Da un punto di vista umano voglio raccontare la mia storia, come esempio di forza e volontà: io mi sono fatta da sola, partendo dal basso. Sono nata in Argentina e mio papà era camionista. Molti dicono di me “chissà chi l’ha aiutata”, rimarcando il solito stereotipo. E invece no, se hai una buona idea, una buona strategia che ti può portare avanti puoi farcela anche se nessuno ti “spinge”.

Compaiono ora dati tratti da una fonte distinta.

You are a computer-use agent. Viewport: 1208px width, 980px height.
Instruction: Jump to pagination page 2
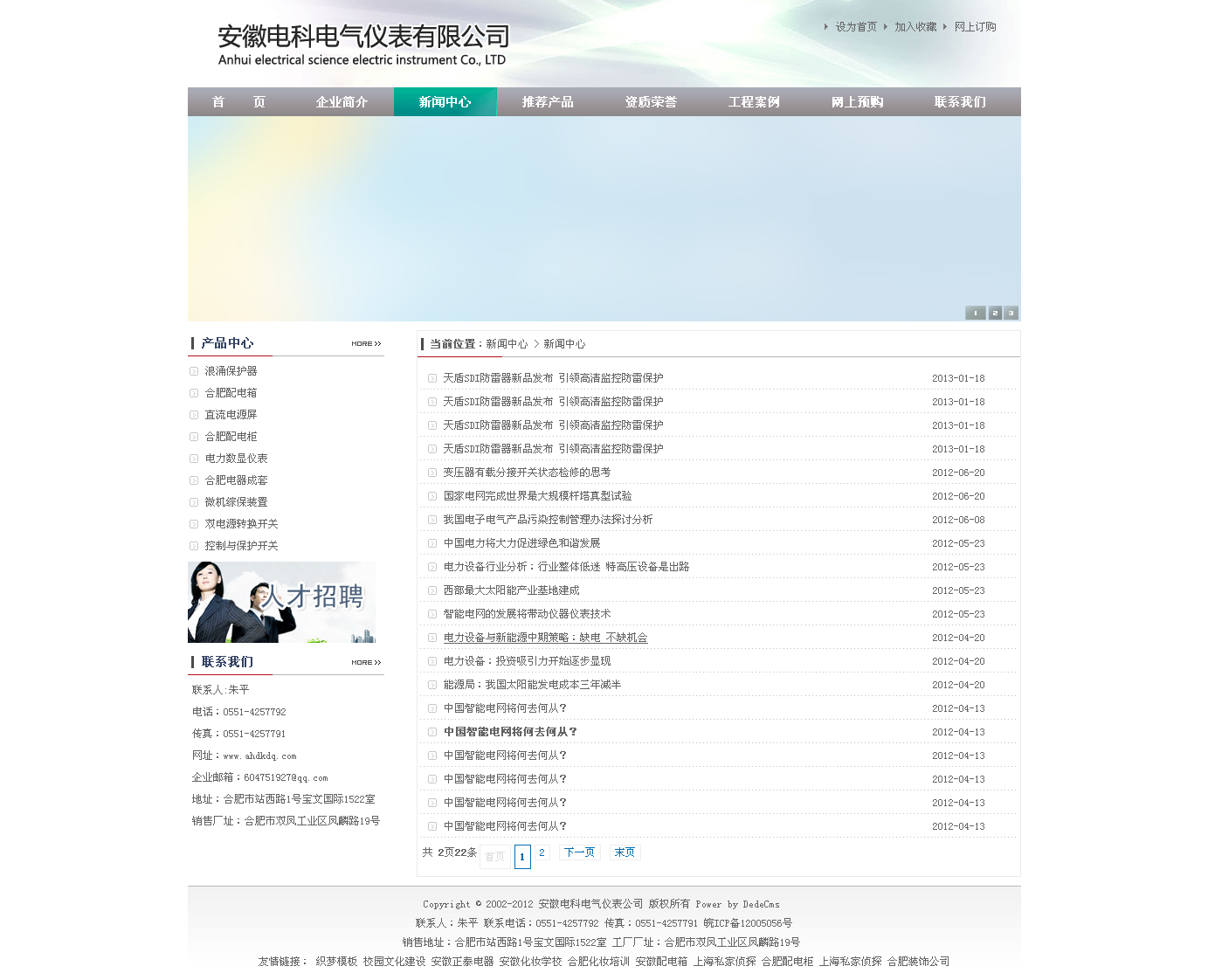pos(542,852)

Parlando di business invece io credo che quando un business non va perché non decolla, perché cala, perché fallisce: bisogna cambiarlo. Se hai fatto bene i compiti puoi resistere forse un po’, se hai studiato bene i tuoi clienti, il tuo target, quali sono le loro emozioni e hai creato per loro una soluzione sotto forma di prodotto/servizio, gli stai dando un valore e sono pronti per questo a spendere soldi. Spesso però l’errore che si fa è non sapere a chi si sta venendo e dunque ci si rivolge alle persone sbagliate con un prodotto sbagliato per loro. E’ fondamentale individuare sempre la buying persona. Con il Master in social media manager ho fatturato, a maggio scorso, mezzo milione in tre ore e dieci minuti crashando il sito con 52mila pagine aperte. Non lo dico per tirarmela con i numeri di fatturato, ma sono la prova per far capire che se individui un’esigenza e crei il prodotto/servizio giusto, funziona. Se sai a chi vendi, allora vendi.